Il n'est pas clair de trouver quel problème technique est résolu par cette fonctionnalité. La demande identifie le problème à résoudre comme étant la mise en œuvre de la translation de manière à refléter l'intention de l'utilisateur. Cependant, en se basant sur la formulation de la revendication 2, il est clair que « l'objet est toujours détecté sur l'afficheur à écran tactile » même après qu'« un bord du document électronique a été atteint », que l'intention de l'utilisateur ne soit pas d'aligner le bord du document sur celui de la fenêtre de visualisation mais de continuer à déplacer le document électronique au-delà de son bord ; par conséquent, les fonctionnalités précitées vont à l'encontre de l'intention de l'utilisateur.

Il faut noter que l'examinateur de l'OEB ne demande même pas si l'objet revendiqué est brevetable, la pratique de l'OEB est d'ignorer l'exclusion de l'article 52.2 CBE et de seulement vérifier si l'invention revendiquée est nouvelle, c'est-à-dire : existe-t-il un art antérieur révélant ce qui est revendiqué, et si ses caractéristiques « techniques » impliquent une activité inventive, c'est-à-dire : existe-t-il une contribution non évidente à ce qui existait avant l'invention revendiquée – i.e. à l'état de la technique. Puisque ce premier examen n'est pas parvenu à comprendre en quoi résiderait le problème en jeu, il se conclut ainsi :

Puisque, selon la définition de l'objectif, les caractéristiques additionnelles définies dans la revendication 2 soit ne servent pas à résoudre un problème technique (i.e., elles sont de pures options de conception), soit correspondent à des techniques connues de conception d'interface utilisateur, l'objet de la revendication 2 n'implique pas d'activité inventive au sens de l'article 33(3) PCT.
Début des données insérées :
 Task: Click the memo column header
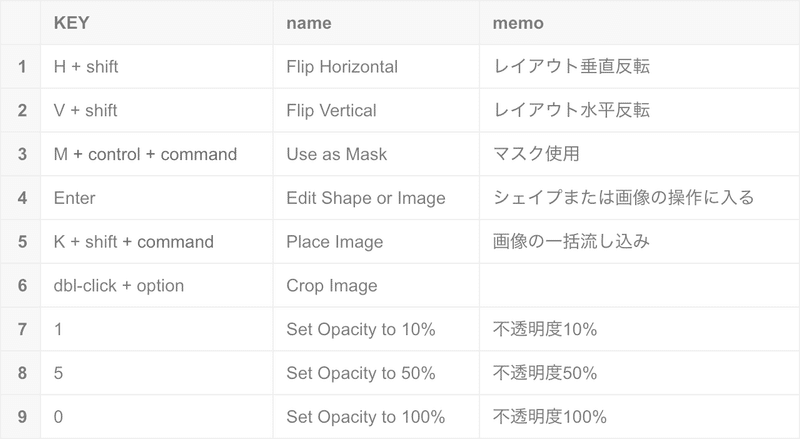point(639,22)
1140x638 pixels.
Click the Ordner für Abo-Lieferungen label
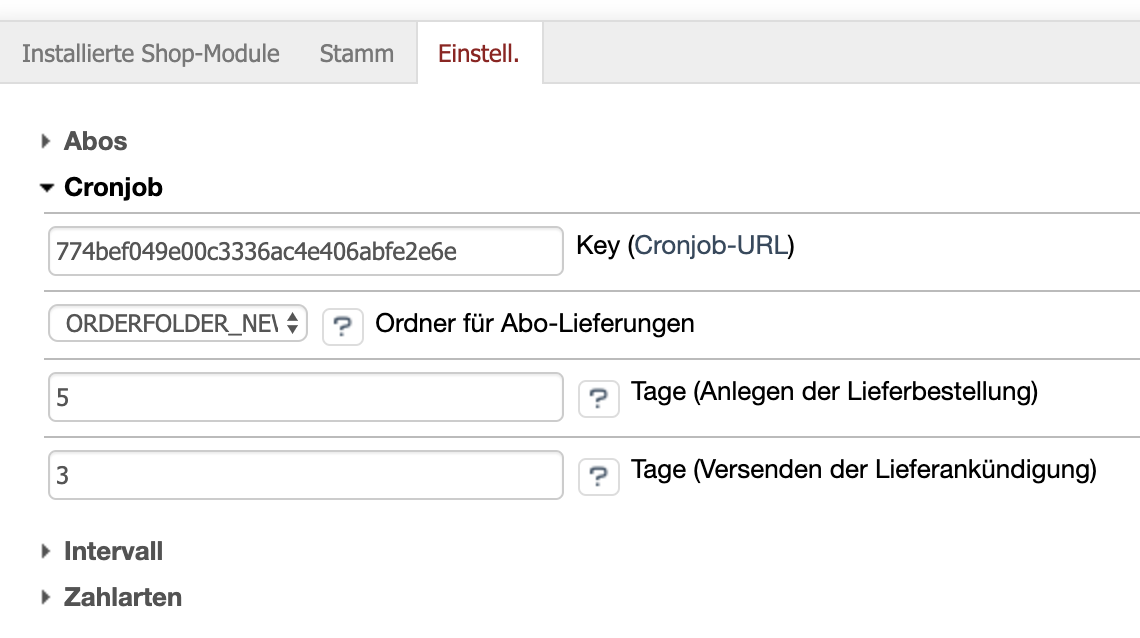pos(535,324)
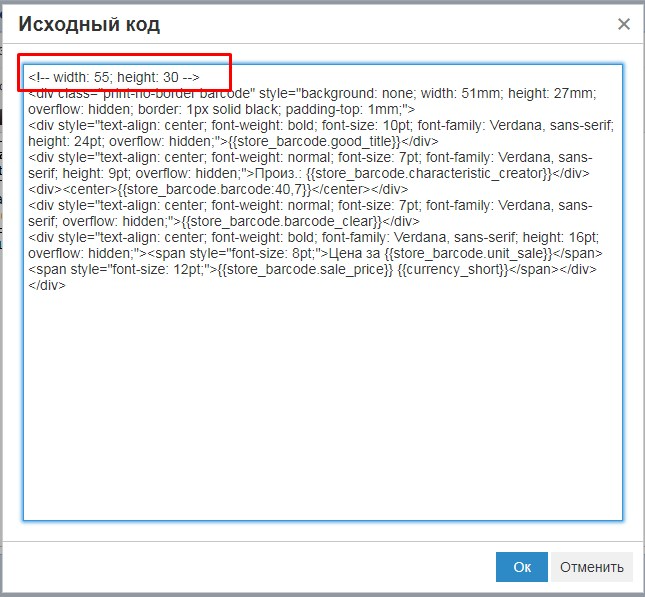Close the Исходный код dialog with X

624,24
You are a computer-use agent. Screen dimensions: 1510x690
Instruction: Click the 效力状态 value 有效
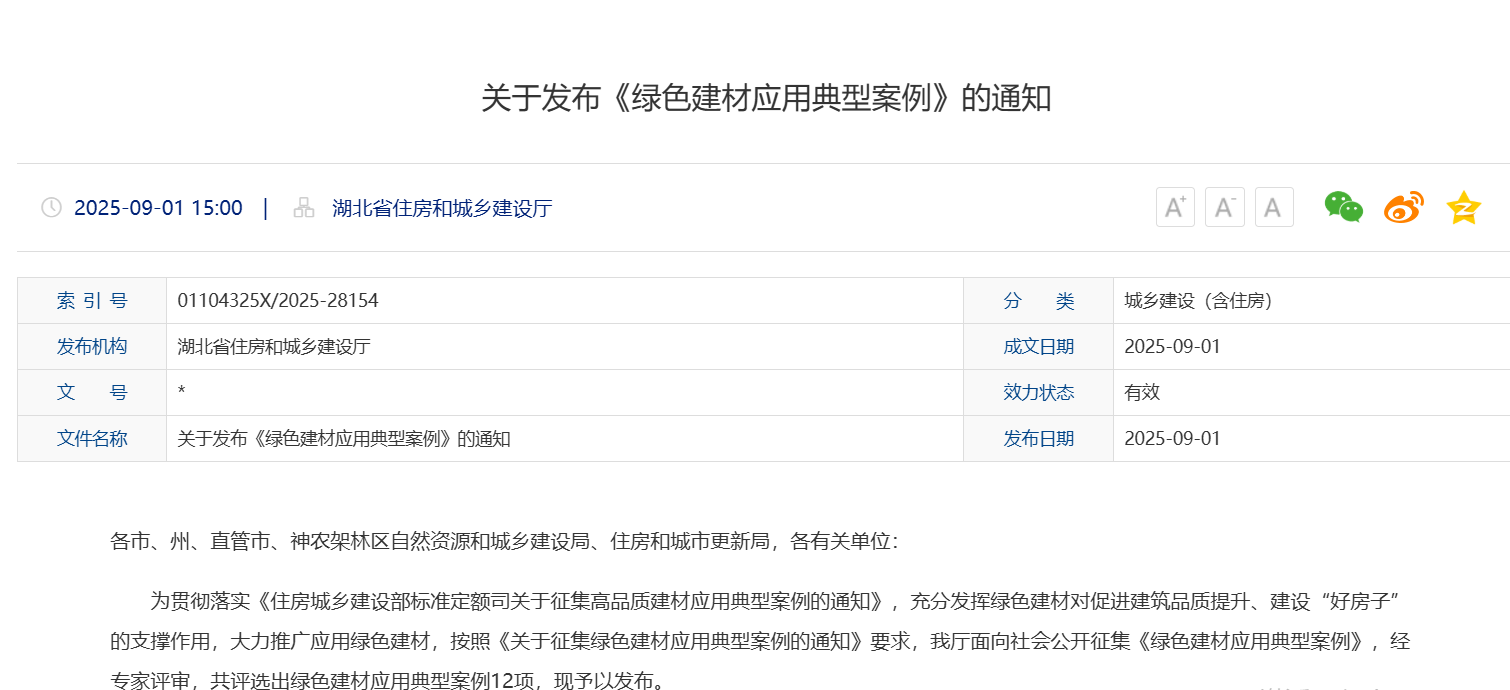(x=1142, y=393)
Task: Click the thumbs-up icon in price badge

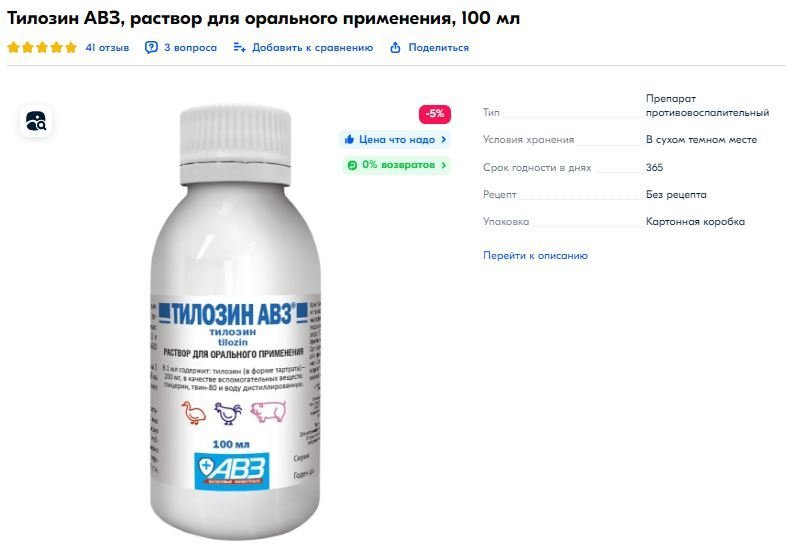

Mais le demandeur a l'opportunité de discuter avec l'examinateur de l'OEB. La justification de l'objectif « technique » de l'invention revendiquée, telle qu'exprimée par le conseil en brevets d'Apple, vaut la peine d'être lue (nous traduisons, soulignés dans le texte) :

(A) en réponse à un bord du document électronique étant atteint alors que le document électronique est translaté dans une première direction tandis que l'objet est toujours détecté sur ou à proximité de l'afficheur à écran tactile, afficher une zone au-delà du bord du document; et
(B) en réponse à la détection que l'objet n'est plus sur ou à proximité de l'afficheur à écran tactile, translater le document dans une seconde direction jusqu'à ce que la zone au-delà du bord du document électronique ne soit plus affichée.

La combinaison de ces différences conduit à l'effet technique consistant à fournir à l'utilisateur une indication visuelle très accrocheuse bien que simple qu'un bord ou plusieurs d'un document électronique sont affichés, signalant ainsi effectivement à l'utilisateur d'arrêter ses mouvements de défilement, tout au moins dans la direction donnée. Sans une telle indication accrocheuse, un utilisateur, pensant probablement que l'écran tactile répond mollement au mouvement de l'objet, continuerait son mouvement de défilement bien que le bord ait déjà été atteint, et cela prendrait un peu de temps avant que l'utilisateur ne réalise qu'il peut arrêter de saisir son mouvement car il ne conduirait à aucune action de défilement supplémentaire. Puisque le défilement revient basiquement à parcourir rapidement une représentation optique d'une base de données pour en extraire un élément, l'invention doit être perçue dans le contexte global de l'extraction de données dans un appareil électronique, ce qui est généralement considéré comme étant un objet technique. L'invention rend la procédure d'extraction plus rapide, en ce que l'on évite de multiples tentatives de saisies superflues lorsque l'on atteint la fin de la base de données (du document). Ceci est réalisé en indiquant visuellement l'état interne de l'appareil à l'utilisateur, i.e. que le mode de défilement n'est plus disponible (tout au moins dans la direction choisie) et que l'appareil a basculé dans un mode stable, suscitant donc une interaction supplémentaire de l'utilisateur avec l'appareil.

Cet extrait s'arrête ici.